> [WHAT YOU ARE ASKED TO DO] This exercise calls for every record to be set down again, exactly and in full.

--------------------------------

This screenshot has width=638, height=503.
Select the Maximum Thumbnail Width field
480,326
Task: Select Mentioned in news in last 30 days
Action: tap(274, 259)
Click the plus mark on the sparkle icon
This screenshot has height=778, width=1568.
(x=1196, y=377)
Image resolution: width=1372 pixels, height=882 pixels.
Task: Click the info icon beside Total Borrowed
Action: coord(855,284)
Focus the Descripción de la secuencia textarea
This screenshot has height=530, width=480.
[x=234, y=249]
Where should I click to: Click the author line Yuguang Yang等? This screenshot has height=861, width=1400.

--------------------------------

> [WRITTEN ANSWER]
This screenshot has width=638, height=503.
Select the Maximum Thumbnail Width field
480,326
Task: Select Mentioned in news in last 30 days
Action: tap(274, 259)
Click the plus mark on the sparkle icon
This screenshot has height=778, width=1568.
(x=1196, y=377)
Image resolution: width=1372 pixels, height=882 pixels.
Task: Click the info icon beside Total Borrowed
Action: coord(855,284)
Focus the Descripción de la secuencia textarea
This screenshot has height=530, width=480.
[x=234, y=249]
Where should I click to: Click the author line Yuguang Yang等? This screenshot has height=861, width=1400.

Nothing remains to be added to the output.